- Your objective:
Filter out all lines without the word "account" from the data below, please, and copy the rest.

____ Task material

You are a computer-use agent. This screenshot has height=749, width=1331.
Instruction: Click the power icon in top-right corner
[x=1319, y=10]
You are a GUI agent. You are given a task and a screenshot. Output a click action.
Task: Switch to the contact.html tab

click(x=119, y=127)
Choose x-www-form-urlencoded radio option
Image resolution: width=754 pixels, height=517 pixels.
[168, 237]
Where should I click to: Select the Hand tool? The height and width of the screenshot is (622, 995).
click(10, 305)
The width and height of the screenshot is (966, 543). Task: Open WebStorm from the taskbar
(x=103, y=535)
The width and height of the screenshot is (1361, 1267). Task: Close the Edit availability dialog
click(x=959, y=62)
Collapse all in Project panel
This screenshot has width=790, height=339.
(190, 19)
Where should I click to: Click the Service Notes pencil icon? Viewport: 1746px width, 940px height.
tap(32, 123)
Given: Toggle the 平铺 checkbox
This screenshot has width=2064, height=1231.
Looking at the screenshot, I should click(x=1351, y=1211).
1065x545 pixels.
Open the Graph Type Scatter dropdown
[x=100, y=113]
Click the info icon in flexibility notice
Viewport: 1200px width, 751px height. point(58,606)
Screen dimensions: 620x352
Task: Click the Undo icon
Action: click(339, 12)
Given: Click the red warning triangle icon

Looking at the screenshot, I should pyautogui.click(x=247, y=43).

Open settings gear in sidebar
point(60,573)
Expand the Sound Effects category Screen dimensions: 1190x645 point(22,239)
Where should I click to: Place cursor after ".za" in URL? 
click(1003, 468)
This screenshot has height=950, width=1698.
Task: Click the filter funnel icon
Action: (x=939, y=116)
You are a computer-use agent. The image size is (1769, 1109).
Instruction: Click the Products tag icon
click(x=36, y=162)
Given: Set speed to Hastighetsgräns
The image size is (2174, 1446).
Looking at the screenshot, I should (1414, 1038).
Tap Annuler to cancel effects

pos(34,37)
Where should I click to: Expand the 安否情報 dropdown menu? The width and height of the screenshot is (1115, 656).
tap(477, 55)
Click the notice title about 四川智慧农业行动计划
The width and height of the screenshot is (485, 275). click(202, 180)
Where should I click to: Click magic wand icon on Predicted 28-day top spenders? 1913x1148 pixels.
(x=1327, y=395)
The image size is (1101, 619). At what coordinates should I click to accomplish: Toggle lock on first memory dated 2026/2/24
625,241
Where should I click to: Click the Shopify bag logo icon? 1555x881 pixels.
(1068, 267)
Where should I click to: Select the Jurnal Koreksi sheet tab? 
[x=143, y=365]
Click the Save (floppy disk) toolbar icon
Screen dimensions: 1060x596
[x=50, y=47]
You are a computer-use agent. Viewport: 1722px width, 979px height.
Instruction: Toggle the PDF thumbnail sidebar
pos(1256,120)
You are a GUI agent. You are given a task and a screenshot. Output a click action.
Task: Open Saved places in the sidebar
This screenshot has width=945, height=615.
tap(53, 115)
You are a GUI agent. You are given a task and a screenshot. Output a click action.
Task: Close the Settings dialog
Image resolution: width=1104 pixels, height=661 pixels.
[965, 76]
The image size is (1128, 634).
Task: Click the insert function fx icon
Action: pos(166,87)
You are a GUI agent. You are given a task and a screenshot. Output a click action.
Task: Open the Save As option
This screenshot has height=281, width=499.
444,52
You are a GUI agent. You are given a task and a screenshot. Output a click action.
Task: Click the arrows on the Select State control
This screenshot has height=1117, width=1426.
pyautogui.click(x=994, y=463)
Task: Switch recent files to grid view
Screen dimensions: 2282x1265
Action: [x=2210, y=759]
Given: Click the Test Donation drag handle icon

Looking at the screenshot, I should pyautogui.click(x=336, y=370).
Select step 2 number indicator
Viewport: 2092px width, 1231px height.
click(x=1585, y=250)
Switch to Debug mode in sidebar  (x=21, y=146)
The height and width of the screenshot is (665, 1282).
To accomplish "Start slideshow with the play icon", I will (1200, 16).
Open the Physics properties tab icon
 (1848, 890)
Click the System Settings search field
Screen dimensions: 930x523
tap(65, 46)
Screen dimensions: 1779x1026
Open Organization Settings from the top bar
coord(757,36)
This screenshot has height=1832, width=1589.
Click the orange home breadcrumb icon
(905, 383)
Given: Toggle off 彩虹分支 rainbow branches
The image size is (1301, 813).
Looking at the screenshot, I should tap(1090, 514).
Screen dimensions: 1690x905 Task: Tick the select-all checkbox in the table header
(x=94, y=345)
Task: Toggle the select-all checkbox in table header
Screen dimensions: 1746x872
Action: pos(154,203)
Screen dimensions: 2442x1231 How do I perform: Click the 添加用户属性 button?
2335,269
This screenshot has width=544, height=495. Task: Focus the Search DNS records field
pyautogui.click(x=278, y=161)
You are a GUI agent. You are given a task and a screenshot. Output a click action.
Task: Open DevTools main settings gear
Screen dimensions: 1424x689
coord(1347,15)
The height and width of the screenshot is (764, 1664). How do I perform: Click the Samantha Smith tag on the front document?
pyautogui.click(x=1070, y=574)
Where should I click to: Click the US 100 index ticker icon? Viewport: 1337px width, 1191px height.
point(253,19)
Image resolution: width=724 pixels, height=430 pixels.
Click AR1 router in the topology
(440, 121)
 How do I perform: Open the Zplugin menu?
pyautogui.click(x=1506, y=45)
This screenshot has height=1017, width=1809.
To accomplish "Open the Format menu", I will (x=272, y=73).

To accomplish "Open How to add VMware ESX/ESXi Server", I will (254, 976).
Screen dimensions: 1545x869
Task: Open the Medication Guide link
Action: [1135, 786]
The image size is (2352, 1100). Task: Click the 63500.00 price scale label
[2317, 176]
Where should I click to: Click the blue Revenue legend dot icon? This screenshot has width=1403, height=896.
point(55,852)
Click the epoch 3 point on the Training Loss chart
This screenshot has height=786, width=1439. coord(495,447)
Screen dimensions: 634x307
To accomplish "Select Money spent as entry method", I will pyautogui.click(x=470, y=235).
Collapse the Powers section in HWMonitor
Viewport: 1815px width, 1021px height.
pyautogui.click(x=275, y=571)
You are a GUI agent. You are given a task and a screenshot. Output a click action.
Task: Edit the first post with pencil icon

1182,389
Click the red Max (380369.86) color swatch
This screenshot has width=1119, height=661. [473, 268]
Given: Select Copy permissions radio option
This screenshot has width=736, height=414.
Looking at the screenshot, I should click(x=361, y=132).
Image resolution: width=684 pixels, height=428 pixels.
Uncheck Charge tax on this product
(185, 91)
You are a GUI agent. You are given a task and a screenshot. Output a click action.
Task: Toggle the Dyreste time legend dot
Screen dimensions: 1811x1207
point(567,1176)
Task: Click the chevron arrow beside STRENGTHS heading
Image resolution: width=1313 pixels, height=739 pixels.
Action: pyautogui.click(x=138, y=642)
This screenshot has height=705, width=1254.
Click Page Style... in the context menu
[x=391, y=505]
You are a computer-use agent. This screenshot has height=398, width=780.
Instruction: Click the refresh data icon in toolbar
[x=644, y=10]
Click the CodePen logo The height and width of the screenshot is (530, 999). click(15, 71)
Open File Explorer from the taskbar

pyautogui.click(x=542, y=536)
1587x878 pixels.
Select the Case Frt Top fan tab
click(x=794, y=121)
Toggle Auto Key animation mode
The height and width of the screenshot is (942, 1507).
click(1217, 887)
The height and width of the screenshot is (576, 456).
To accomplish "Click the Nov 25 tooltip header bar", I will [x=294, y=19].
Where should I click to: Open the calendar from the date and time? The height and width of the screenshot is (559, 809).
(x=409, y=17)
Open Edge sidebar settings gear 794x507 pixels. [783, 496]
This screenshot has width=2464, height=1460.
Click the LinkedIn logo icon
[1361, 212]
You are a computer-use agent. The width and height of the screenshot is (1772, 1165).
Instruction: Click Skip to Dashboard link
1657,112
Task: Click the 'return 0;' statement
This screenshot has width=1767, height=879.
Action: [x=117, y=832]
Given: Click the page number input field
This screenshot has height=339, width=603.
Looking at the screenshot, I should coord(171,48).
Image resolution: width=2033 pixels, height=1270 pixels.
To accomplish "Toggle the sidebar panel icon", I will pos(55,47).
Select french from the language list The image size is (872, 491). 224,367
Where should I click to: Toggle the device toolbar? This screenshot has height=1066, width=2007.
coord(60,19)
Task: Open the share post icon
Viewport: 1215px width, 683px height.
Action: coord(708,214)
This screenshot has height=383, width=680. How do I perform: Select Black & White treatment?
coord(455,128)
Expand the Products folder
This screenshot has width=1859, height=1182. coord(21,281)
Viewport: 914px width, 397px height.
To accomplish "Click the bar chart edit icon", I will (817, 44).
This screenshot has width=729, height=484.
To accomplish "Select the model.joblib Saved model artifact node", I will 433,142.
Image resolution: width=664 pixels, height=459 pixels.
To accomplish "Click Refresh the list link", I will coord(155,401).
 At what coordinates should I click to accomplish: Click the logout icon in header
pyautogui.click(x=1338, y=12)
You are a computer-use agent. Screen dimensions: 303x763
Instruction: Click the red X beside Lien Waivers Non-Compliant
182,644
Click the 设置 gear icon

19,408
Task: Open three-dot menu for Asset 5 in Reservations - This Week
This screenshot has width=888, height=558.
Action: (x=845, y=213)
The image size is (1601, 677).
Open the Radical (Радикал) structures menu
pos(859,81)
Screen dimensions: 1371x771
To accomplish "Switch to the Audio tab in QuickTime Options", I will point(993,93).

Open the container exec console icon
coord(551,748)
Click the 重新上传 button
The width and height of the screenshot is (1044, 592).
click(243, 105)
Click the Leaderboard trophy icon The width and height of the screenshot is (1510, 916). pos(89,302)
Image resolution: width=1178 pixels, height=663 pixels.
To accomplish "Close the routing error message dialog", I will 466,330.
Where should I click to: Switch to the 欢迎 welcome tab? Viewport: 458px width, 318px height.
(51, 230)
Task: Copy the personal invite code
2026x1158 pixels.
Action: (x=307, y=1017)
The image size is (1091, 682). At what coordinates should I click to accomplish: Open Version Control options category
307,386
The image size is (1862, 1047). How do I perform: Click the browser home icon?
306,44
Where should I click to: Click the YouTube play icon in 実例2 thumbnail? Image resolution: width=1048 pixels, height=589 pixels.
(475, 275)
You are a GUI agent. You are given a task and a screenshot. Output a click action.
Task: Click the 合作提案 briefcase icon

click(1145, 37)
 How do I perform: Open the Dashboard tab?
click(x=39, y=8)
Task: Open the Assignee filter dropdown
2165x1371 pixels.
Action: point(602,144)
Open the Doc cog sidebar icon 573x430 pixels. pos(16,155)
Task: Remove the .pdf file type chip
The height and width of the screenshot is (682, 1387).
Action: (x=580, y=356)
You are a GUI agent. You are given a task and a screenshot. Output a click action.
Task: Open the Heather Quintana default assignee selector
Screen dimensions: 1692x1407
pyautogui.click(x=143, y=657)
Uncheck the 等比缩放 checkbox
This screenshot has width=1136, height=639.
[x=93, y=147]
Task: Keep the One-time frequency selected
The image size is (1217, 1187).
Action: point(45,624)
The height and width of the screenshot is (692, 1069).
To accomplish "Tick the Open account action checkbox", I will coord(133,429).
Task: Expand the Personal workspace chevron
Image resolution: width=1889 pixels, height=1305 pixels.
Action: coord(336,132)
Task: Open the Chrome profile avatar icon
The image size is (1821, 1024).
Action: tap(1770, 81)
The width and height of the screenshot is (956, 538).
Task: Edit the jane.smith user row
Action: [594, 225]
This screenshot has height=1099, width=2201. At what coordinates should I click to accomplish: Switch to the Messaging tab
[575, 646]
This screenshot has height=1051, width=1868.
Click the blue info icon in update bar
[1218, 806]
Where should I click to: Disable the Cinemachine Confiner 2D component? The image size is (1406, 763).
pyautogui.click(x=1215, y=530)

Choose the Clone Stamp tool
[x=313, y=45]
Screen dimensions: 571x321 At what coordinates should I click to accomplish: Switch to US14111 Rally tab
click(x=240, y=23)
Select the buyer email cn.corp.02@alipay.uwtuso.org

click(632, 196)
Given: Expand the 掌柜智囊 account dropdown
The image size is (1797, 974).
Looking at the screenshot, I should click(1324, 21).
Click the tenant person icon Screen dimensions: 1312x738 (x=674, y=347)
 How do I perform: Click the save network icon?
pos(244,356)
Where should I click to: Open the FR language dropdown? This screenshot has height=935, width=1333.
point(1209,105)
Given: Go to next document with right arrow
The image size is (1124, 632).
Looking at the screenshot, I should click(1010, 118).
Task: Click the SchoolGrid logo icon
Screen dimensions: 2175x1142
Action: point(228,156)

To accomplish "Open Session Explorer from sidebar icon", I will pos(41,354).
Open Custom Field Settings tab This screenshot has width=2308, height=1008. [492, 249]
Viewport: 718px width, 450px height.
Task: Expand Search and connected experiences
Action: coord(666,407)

________

- Response:
To accomplish "Tick the Open account action checkbox", I will coord(133,429).
Given: Expand the 掌柜智囊 account dropdown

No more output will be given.